Travelers to endemic regions of Madagascar and other geographic foci of plague activity should be instructed regarding the presence of epizootic plague,6 avoidance of sick or dead animals, and use of repellents and insecticides, gloves, and protective clothing. Prophylactic treatment with tetracycline for seven days (2 g/d) can be given to persons with close exposure to patients with pneumonic plague or with high-risk animal exposure. Doxycycline may be more efficacious than other tetracyclines, but there are no comparative evaluations among the tetracyclines. The role for the current killed whole-cell plague vaccine is limited and it does not fully protect against primary pneumonic plague. It requires three primary inoculations, and booster doses as frequently as every six months may be necessary.6 Should a patient arrive on your doorstep with suspected plague, respiratory isolation is appropriate if pneumonic plague is suspect. The newer immunodiagnostic tests for F1 antigen detection should be considered and no assumptions regarding sensitivity of the organism to previously first-line agents such as streptomycin or chloramphenicol should be made if future reports from Madagascar or other endemic regions indicate spread of multidrug resistance. (Dr. Bia is Professor of Medicine and Laboratory Medicine, Co-Director, Tropical Medicine and International Travelers’ Clinic, Yale University School of Medicine, New Haven, CT.)

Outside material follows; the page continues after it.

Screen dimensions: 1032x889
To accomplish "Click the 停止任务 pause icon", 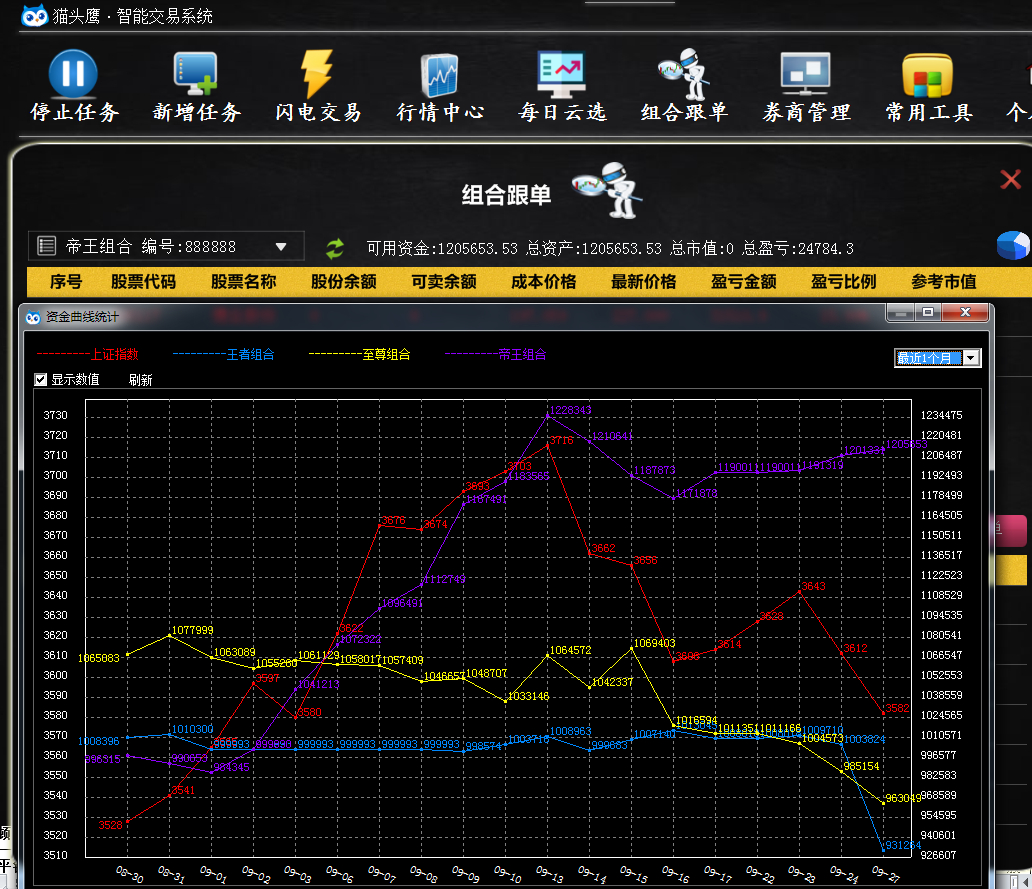I will click(73, 74).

1. Broad WJ. Seeking pirate treasure: Captain Kidd’s sunken ship. New York Times. February 6, 2000;F1, F6.
2. Guiyoule A, et al. Recent emergence of new variants of Yersinia pestis in Madagascar. J Clin Microbiol 1997; 35:2826-2833.
3. Galimand M, et al. Multidrug resistance in Yersinia pestis mediated by a transferable plasmid. N Engl J Med 1997;337:677-680.

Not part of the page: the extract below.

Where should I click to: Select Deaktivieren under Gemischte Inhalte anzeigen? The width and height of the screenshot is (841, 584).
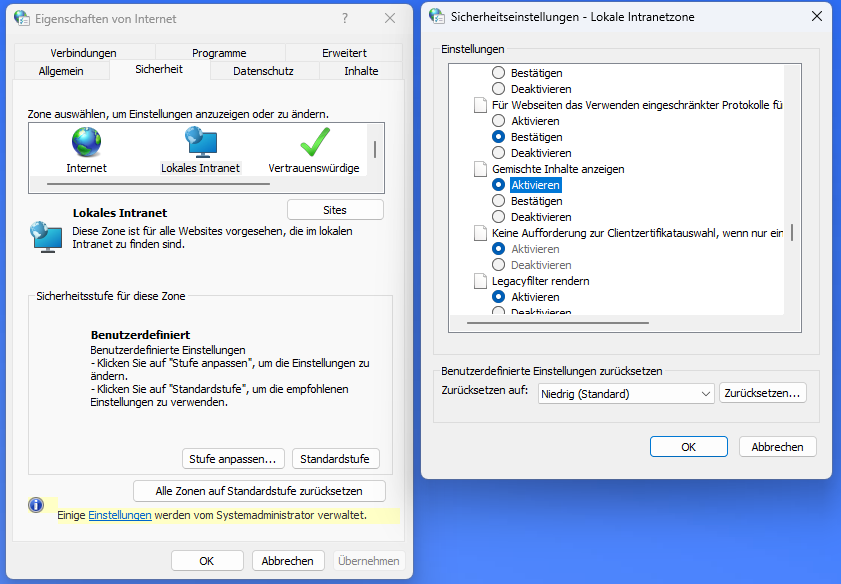point(499,217)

4. Wolfe MS, et al. Bubonic plague—An imported case. Am J Trop Med Hyg 1999;61:227-228.
5. Chanteau S, et al. Plague, a reemerging disease in Madagascar. Emerging Infect Dis 1998;4:101-104.
6. Denis DT. Plague. In: Guerrant RL, Walker DH, Weller PF, eds. Tropical Infectious Diseases. Philadelphia, Pa: Churchill Livingstone; 1999:506-516.

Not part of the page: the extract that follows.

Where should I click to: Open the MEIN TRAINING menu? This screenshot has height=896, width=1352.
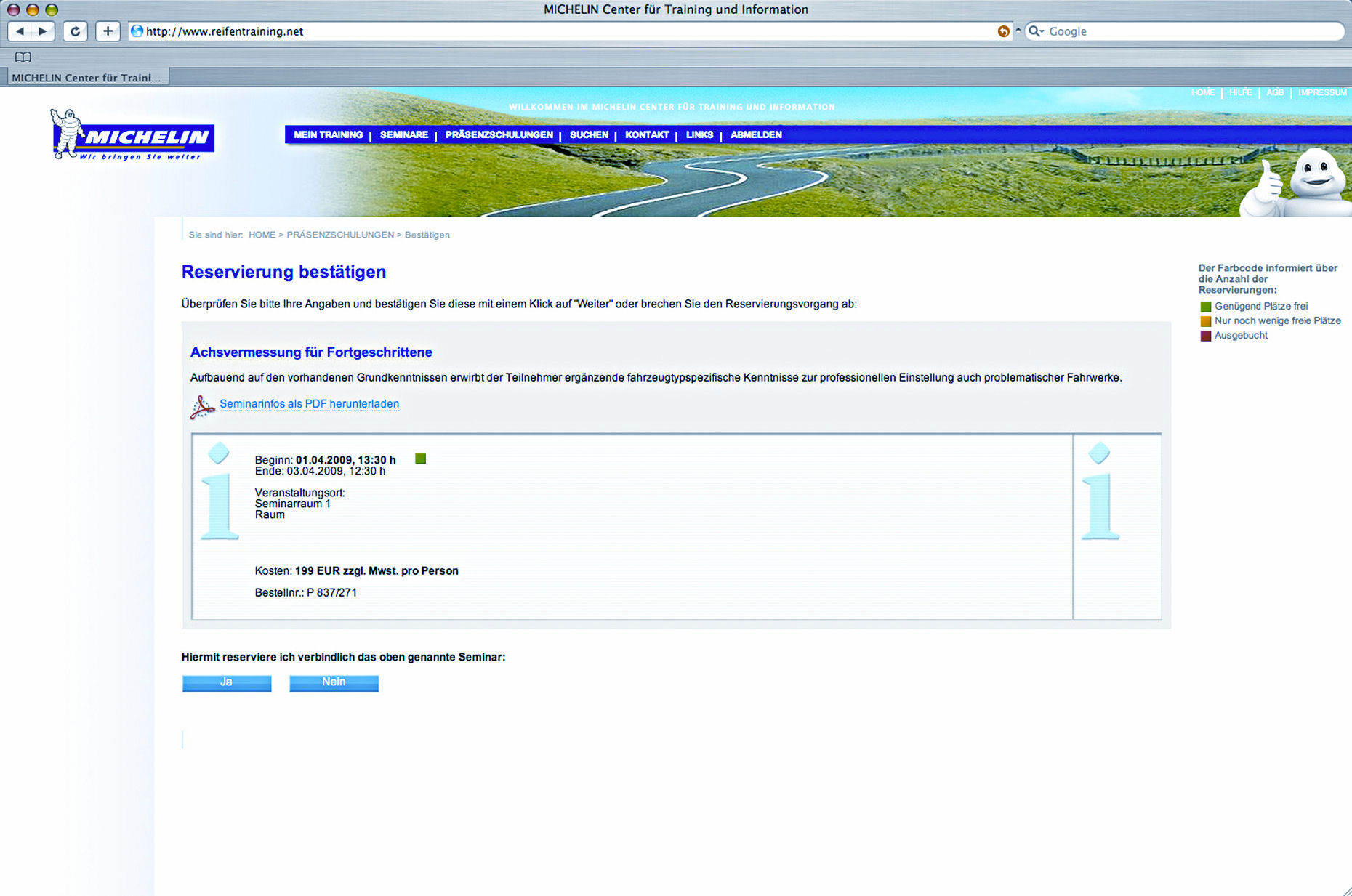click(x=328, y=134)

Which of the following statements regarding human plague is true?
a. Pneumonic plague is generally not transmitted from person to person, but by septicemic spread from primary bubonic plague.
b. Most isolates of Y. pestis from Madagascar, India, and Mozambique are now resistant to the aminoglycosides.
c. Plague in Madagascar is no longer confined to the highland plateau, but has also appeared in coastal regions.
d. Resistant plague emerging from Madagascar would best be treated with a synergistic combination of folic acid antagonists consisting of sulfonamides and trimethoprim.
e. Fluoroquinolones will have no future role in the treatment of pneumonic plague.